In contrast, transfer‑learning strategies that leveraged the multi‑site data dramatically reduced bias. After pre‑training on the combined datasets and fine‑tuning on each target site, DPR increased by +0.037 (p < 0.01) and EOR by +0.045 (p < 0.01). Overall classification performance also improved, with a mean F1‑score gain of +0.020 (p < 0.05). Fine‑tuning large, publicly available pretrained time‑series models produced comparable gains, especially boosting true‑positive rates for akinetic episodes.

The authors argue that the success of transfer learning stems from exposure to heterogeneous sensor placements, task protocols, and demographic mixes, which forces the model to learn more robust, phenotype‑agnostic representations. They also emphasize that evaluating fairness through multiple complementary metrics (DPR, TPPR, FPRR, EOD) provides a richer picture than a single accuracy figure and should become standard practice for clinical AI.

Limitations include persistent label imbalance (few akinetic episodes), reliance on a limited set of sensor locations, and the absence of real‑time deployment assessments (latency, battery consumption). Ethical considerations around defining “protected attributes” in a clinical context are also highlighted.

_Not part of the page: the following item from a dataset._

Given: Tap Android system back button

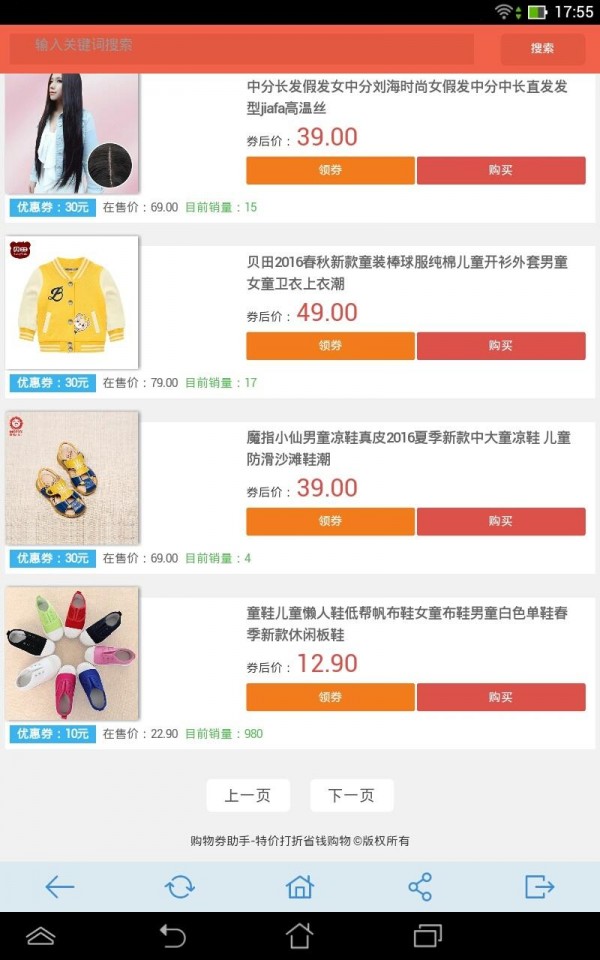Looking at the screenshot, I should [x=172, y=936].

In summary, this work is the first systematic application of Fair‑ML concepts to wearable‑based FOG detection. It demonstrates that phenotype‑specific bias is a real and clinically relevant problem, that traditional post‑processing debiasing methods are insufficient, and that multi‑site transfer learning offers a practical, effective pathway to equitable, high‑performing FOG monitoring tools. Future research should expand the diversity of data sources, explore additional sensor modalities, and integrate fairness constraints directly into model training to further close performance gaps across all PD patient sub‑populations.